:: Dataset ::
——————

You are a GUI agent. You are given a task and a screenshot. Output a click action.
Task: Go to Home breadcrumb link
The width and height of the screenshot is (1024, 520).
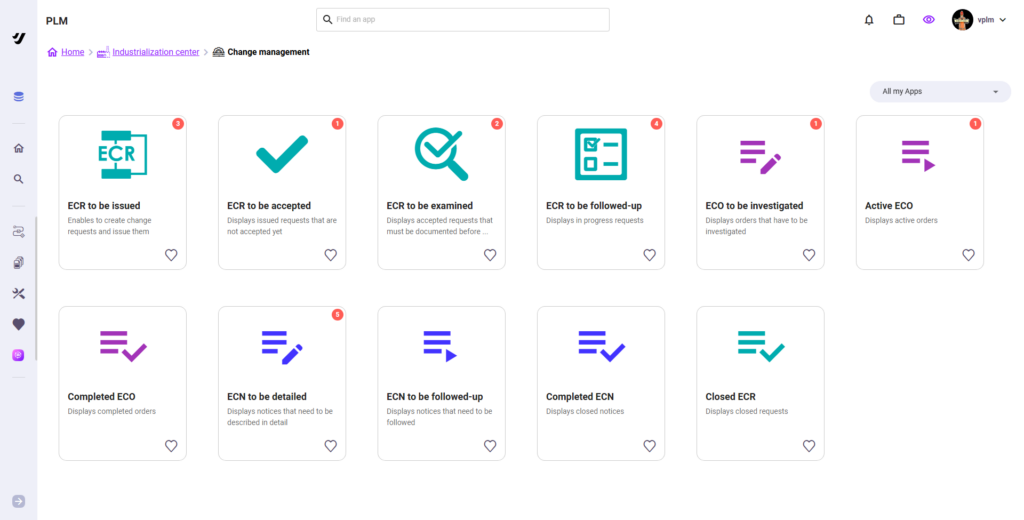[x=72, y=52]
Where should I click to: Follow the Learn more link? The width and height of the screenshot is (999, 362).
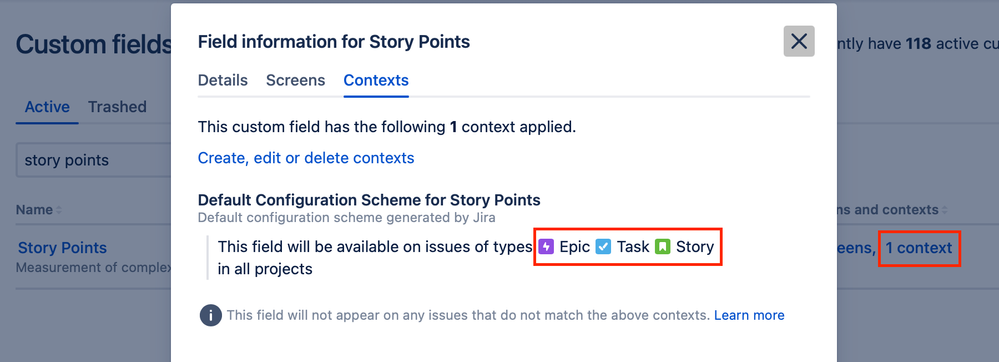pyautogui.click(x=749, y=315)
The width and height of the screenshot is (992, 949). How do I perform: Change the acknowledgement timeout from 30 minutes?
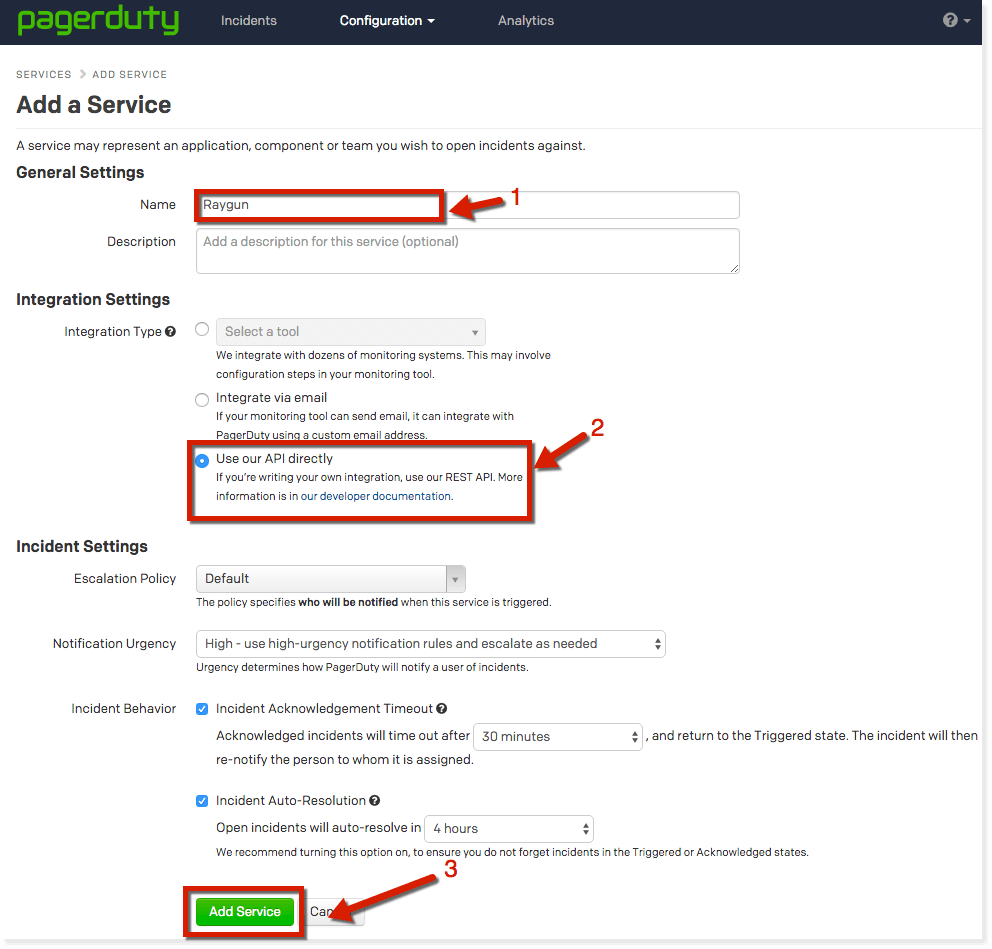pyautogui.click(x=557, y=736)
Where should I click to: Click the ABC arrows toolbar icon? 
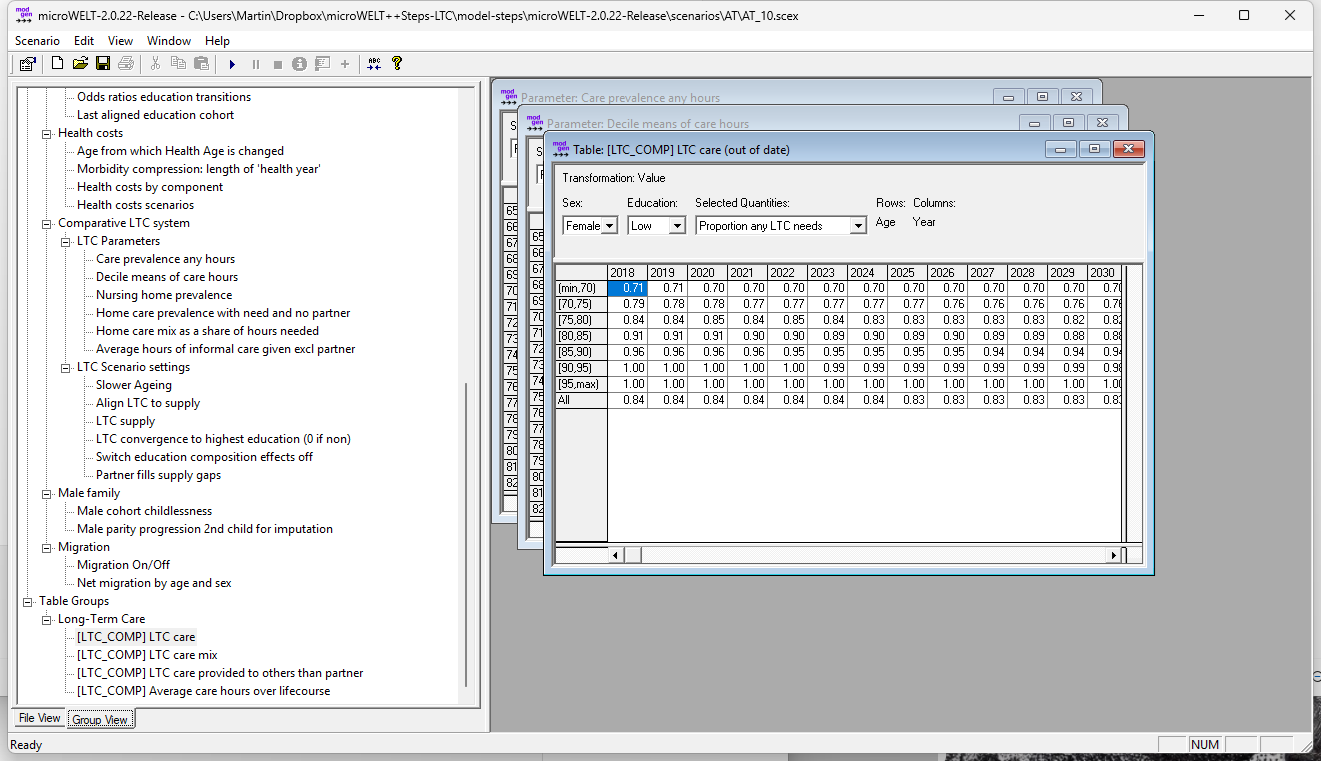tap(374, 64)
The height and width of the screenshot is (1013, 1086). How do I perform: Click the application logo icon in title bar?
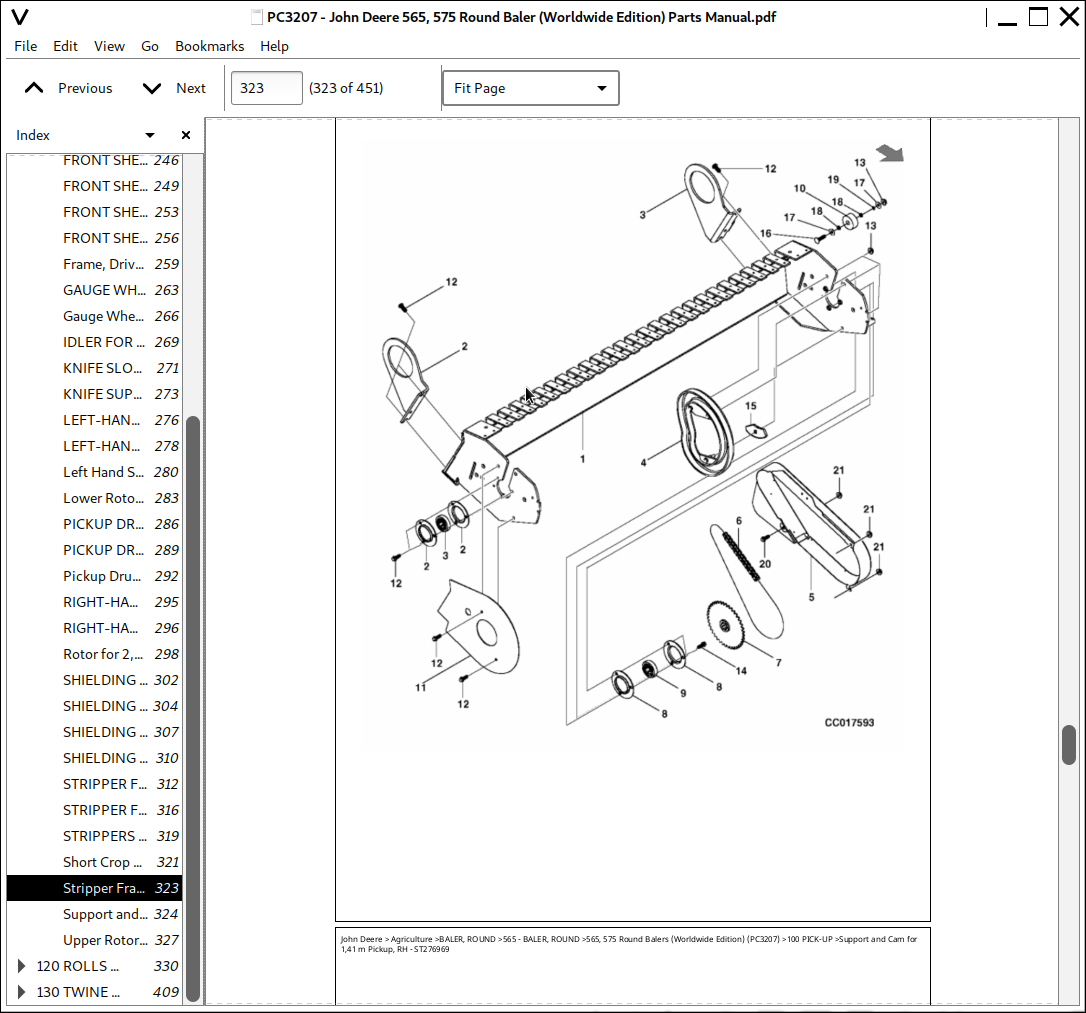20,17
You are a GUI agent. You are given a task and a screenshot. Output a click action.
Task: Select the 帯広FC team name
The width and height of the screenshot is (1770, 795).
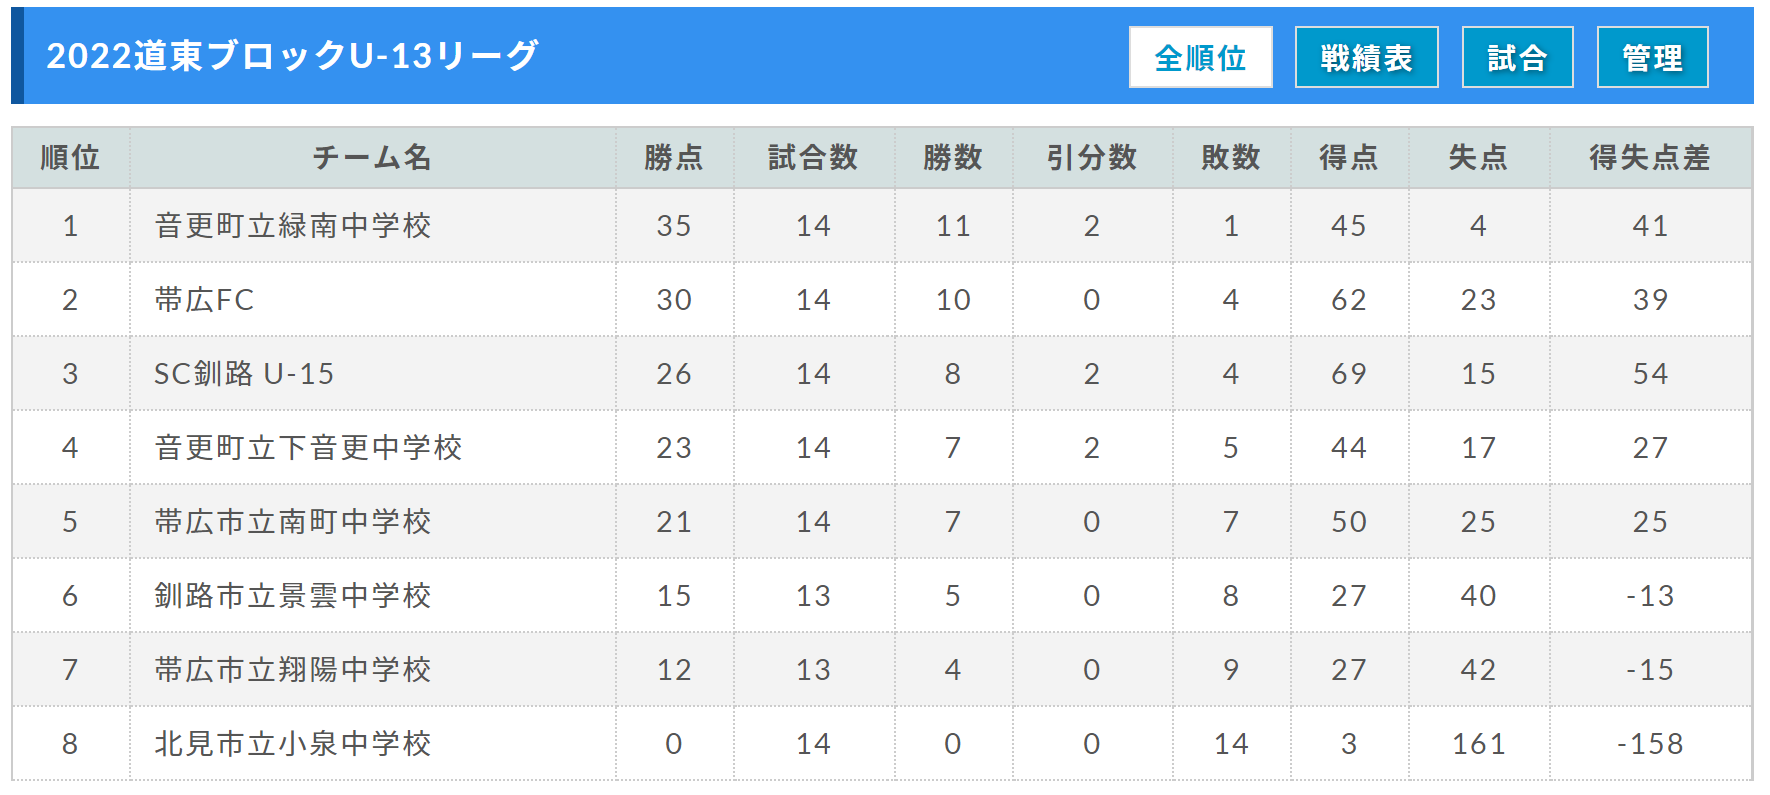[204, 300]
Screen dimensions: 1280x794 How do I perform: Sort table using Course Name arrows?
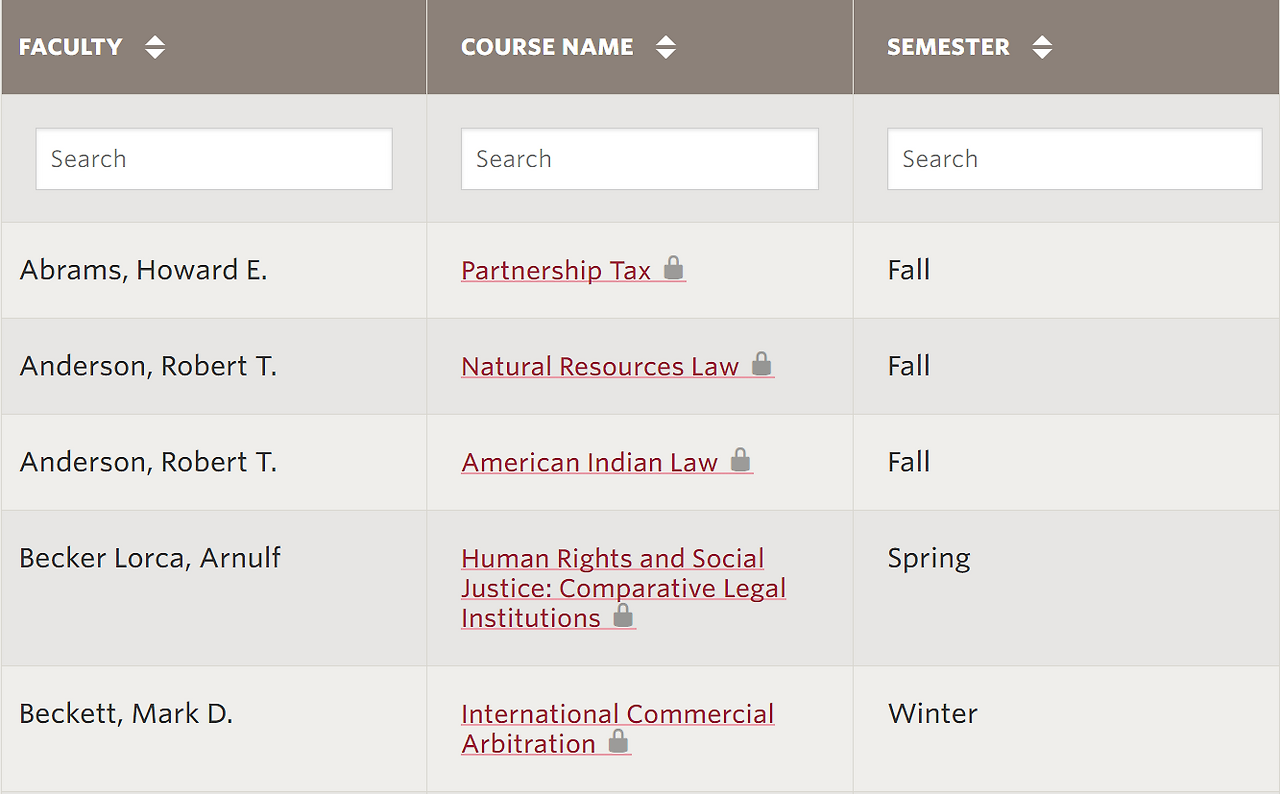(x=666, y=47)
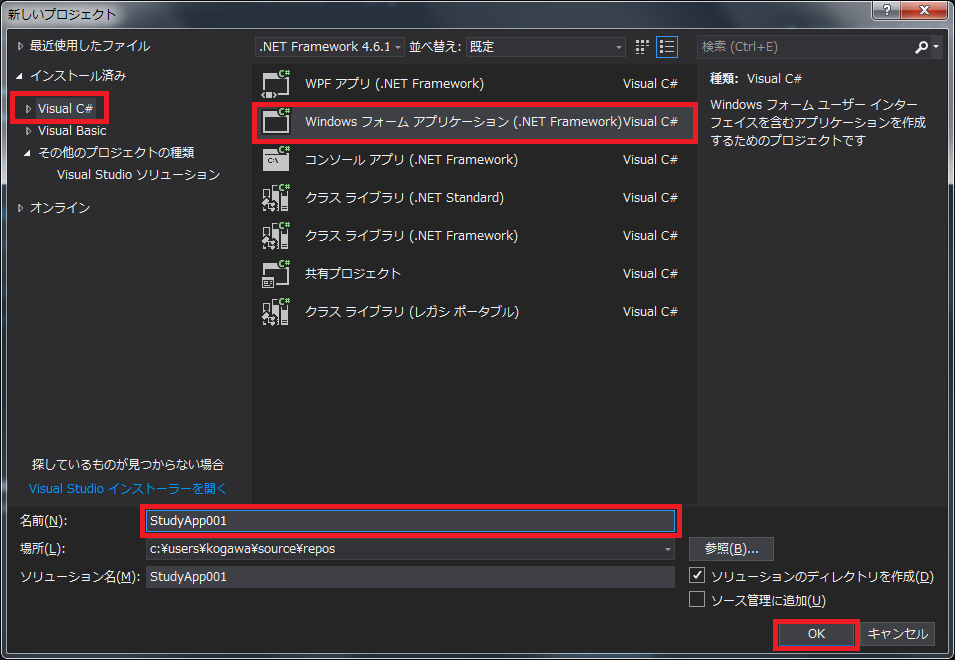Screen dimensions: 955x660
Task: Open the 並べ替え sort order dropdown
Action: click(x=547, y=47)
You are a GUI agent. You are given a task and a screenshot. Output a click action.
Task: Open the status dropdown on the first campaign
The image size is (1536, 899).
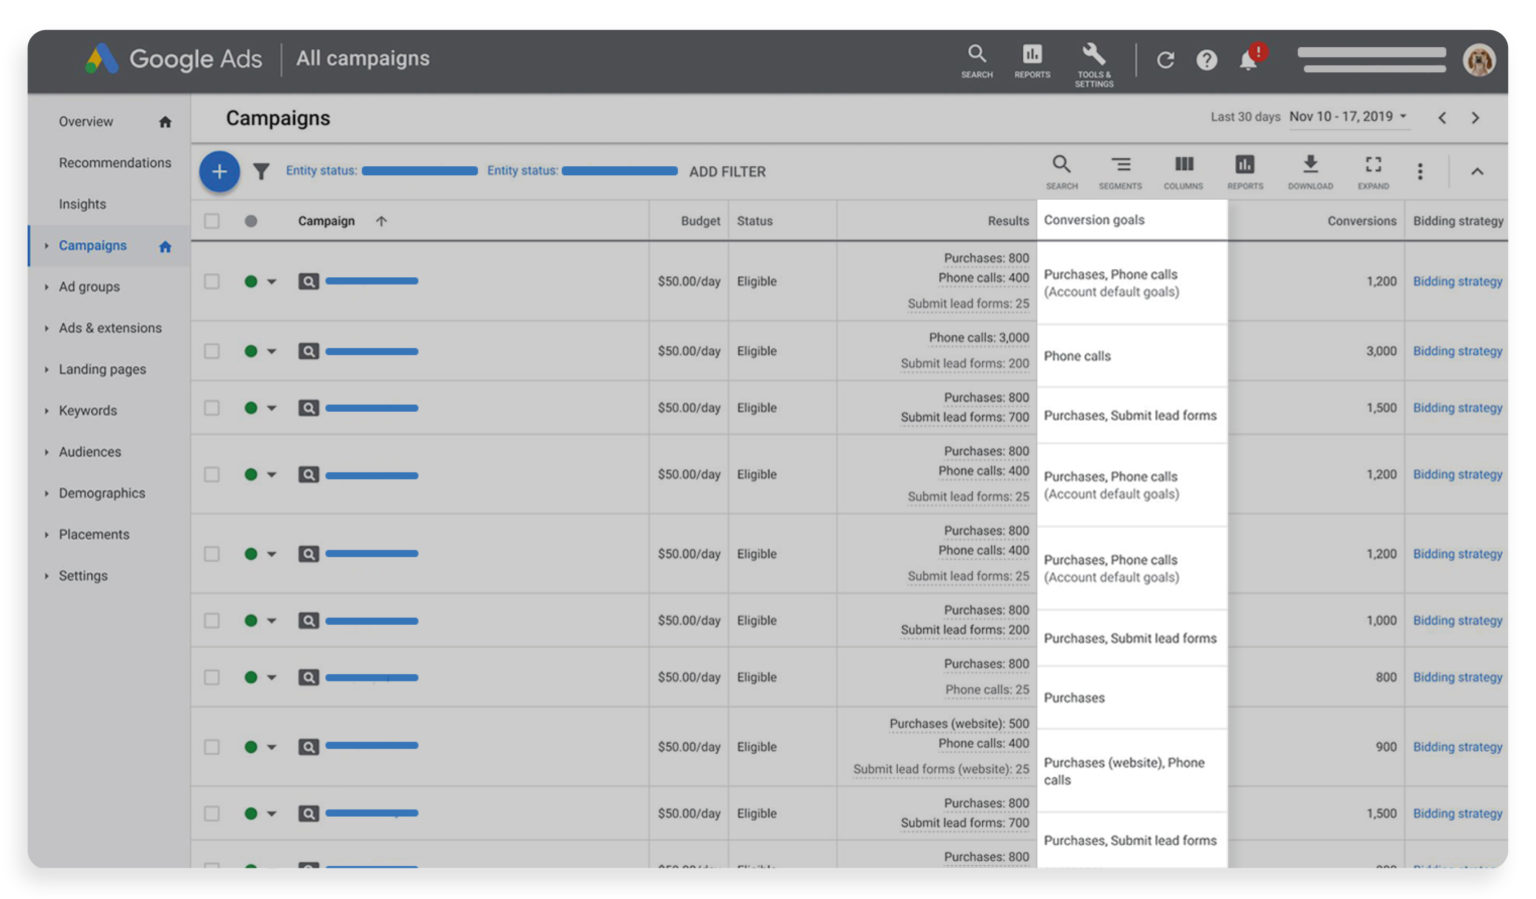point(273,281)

——————

:: Exercise description ::
Please write out the lines above exactly, from the one that contains "Where should I click to: Click" through the final line, and include none of the pictures.

:: Finished task ::
Where should I click to: Click the ABC arrows toolbar icon? 
tap(374, 64)
The height and width of the screenshot is (1013, 1086). How do I perform: Click the application logo icon in title bar?
20,17
You are a GUI agent. You are given a task and a screenshot. Output a click action.
Task: Select the 帯広FC team name
The width and height of the screenshot is (1770, 795).
[204, 300]
Screen dimensions: 1280x794 How do I perform: Sort table using Course Name arrows?
(x=666, y=47)
Screen dimensions: 955x660
Task: Open the 並べ替え sort order dropdown
Action: click(x=547, y=47)
You are a GUI agent. You are given a task and a screenshot. Output a click action.
Task: Open the status dropdown on the first campaign
The image size is (1536, 899).
point(273,281)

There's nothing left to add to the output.